One-hundred-and-eighty years ago, on April 19, 1837, Houston became the capital of the nascent Republic of Texas, with President Sam Houston at the helm.
When, that same spring, famed naturalist John James Audubon visited the young city, according to his diary, he found it in a state that today’s Houstonians know all too well: flooded, with Buffalo Bayou six feet out of its banks. But that’s not the only proof his writing offers that in the Bayou City, the more things change, the more they stay the same.
Houston Then: “The neighboring prairies were partly covered with water; there was a wild and desolate look cast on the surrounding scenery."
Houston Now: Neighboring prairies are partly covered with concrete; there is a wild and desolate look cast on the faces of drivers stuck in traffic.
Houston Then: “Shanties, cargoes of hogsheads, barrels, etc., were spread about the [Allen’s] landing.”
Houston Now: Shandies, canoe-carrying hipsters, barrels of beer, etc., are spread about the new visitors’ center and café at Allen’s Landing.
Houston Then: “Indians drunk and hallooing were stumbling about in the mud in every direction.”
Houston Now: Girls drunk and wooing are stumbling about the sidewalks of Midtown in every direction.

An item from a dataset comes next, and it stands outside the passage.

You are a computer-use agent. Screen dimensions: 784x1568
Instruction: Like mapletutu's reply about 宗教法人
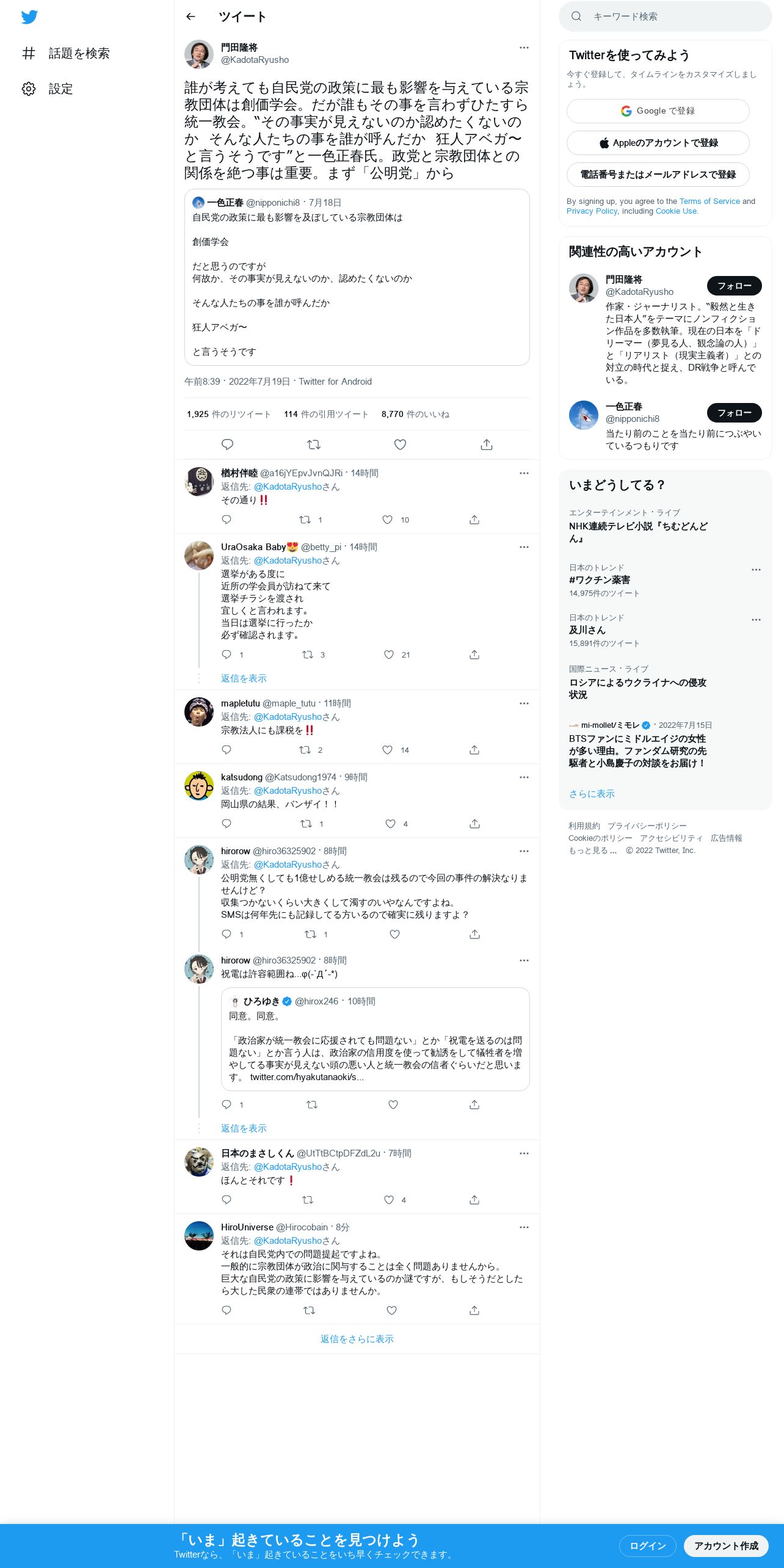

Houston Then: “Houses, half finished, and most of them without roofs, tents and a liberty pole ... were all exhibited to our view.”
Houston Now: Townhomes, half finished, and most of them with flat roofs that will take on water when it rains, are all exhibited to our view.
Houston Then: “As soon as we rose above the bank we saw before us a level of far-extending prairie, destitute of timber and of rather poor soil.”
Houston Now: As soon as you rise above the bank you see before you a level of far-extending sprawl, destitute of timber and powered by oil.